-- Opening Marker --

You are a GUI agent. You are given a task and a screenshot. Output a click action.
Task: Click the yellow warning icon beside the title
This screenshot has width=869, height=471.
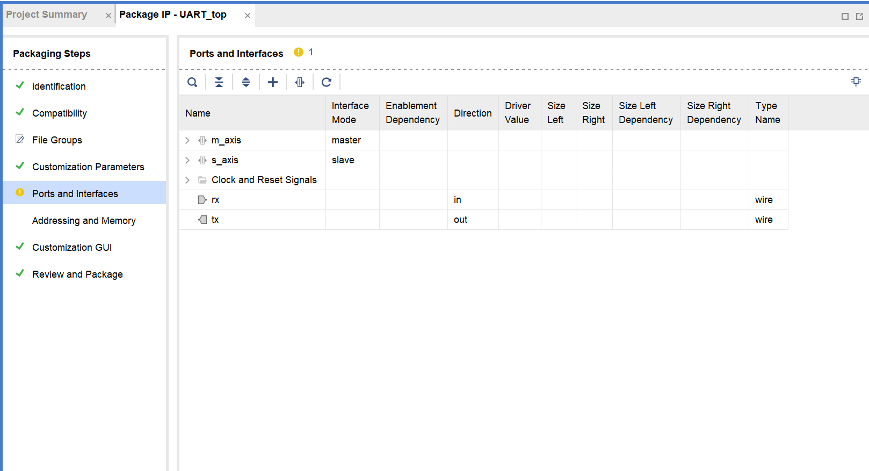(299, 52)
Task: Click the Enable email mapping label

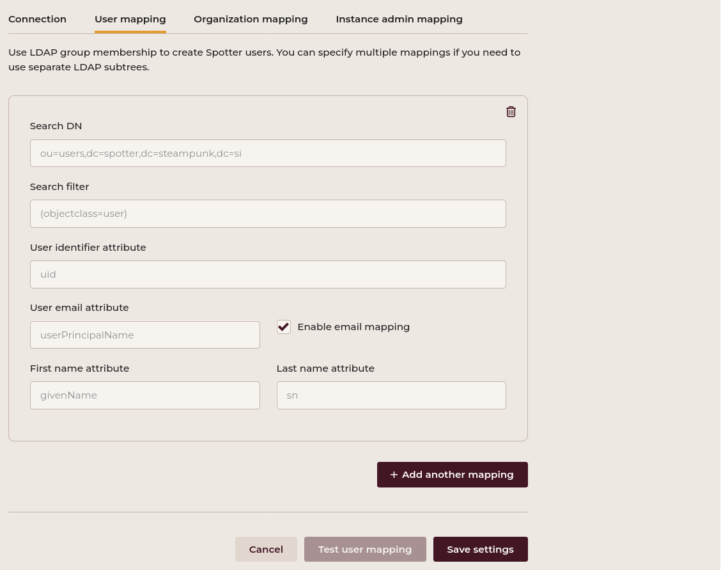Action: pyautogui.click(x=353, y=327)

-- Closing Marker --

### What is needed
Could you copy every record above exactly, leaving out the pictures?

### Exercise solution
You are a GUI agent. You are given a task and a screenshot. Output a click action.
Task: Click the yellow warning icon beside the title
This screenshot has width=869, height=471.
(299, 52)
Task: Click the Enable email mapping label

Action: pyautogui.click(x=353, y=327)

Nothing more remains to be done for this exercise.